# REQUIRED WORK
For each line in the data that includes "Facebook", make a copy.

═══

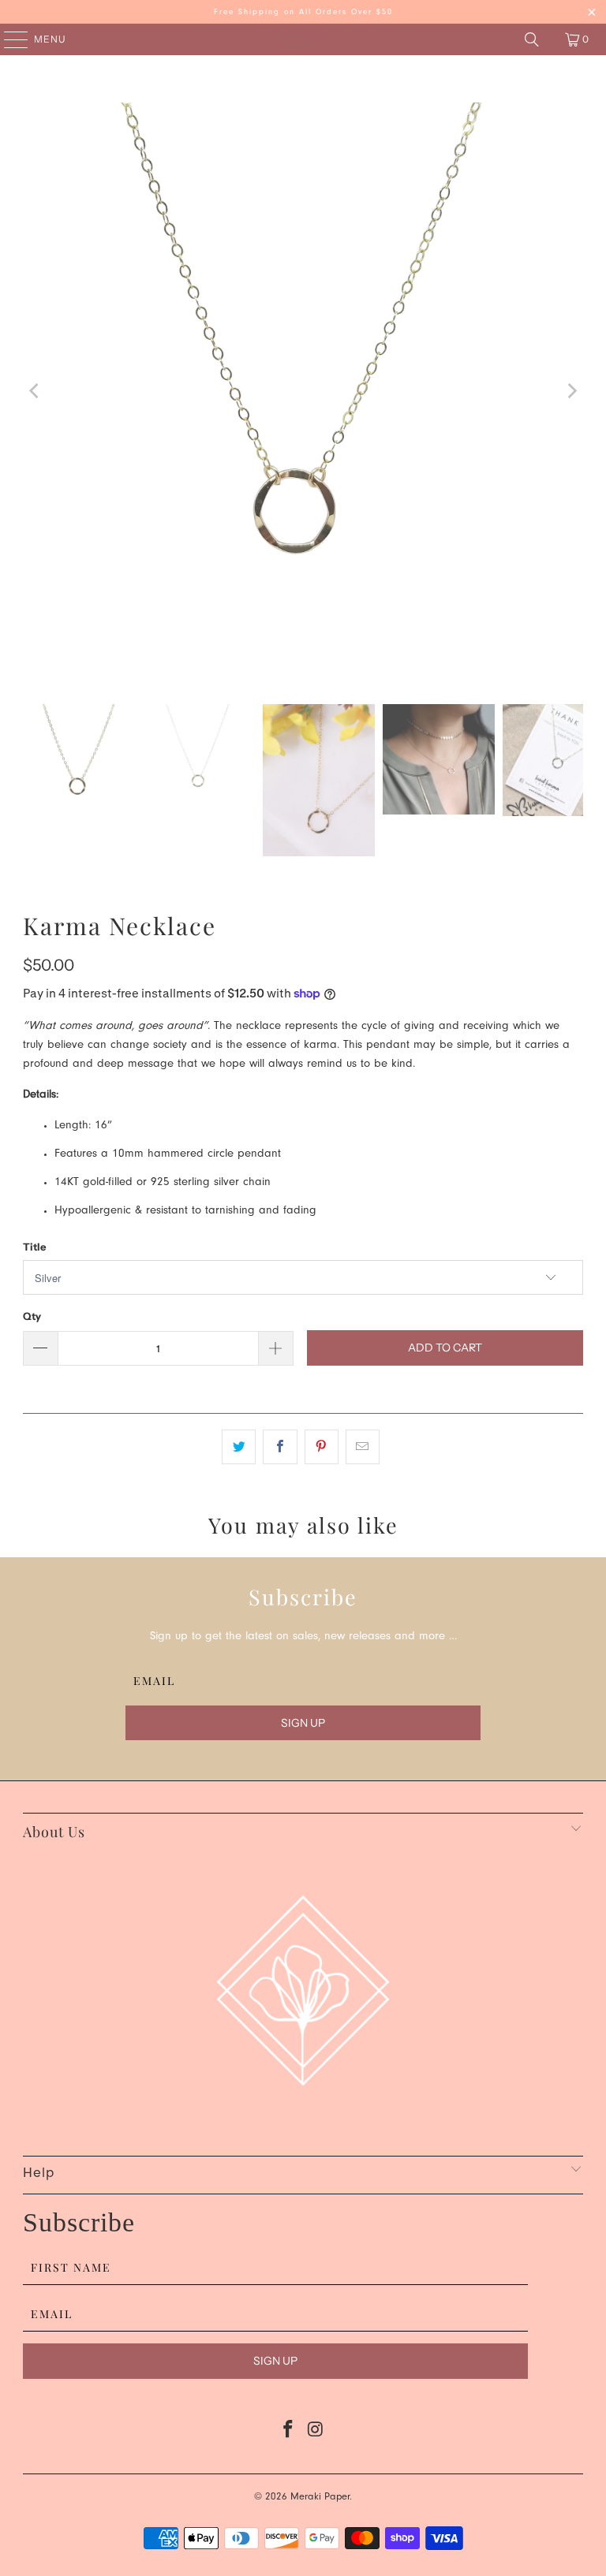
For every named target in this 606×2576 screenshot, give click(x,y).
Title (34, 1246)
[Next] (571, 391)
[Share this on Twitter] (239, 1447)
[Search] (532, 39)
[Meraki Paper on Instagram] (316, 2433)
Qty (32, 1316)
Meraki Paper (320, 2497)
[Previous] (34, 391)
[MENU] (8, 39)
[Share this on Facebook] (280, 1447)
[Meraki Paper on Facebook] (289, 2433)
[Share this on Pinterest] (322, 1447)
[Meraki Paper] (303, 39)
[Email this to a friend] (363, 1447)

═══

# ANSWER TO THE PROBLEM
[Share this on Facebook] (280, 1447)
[Meraki Paper on Facebook] (289, 2433)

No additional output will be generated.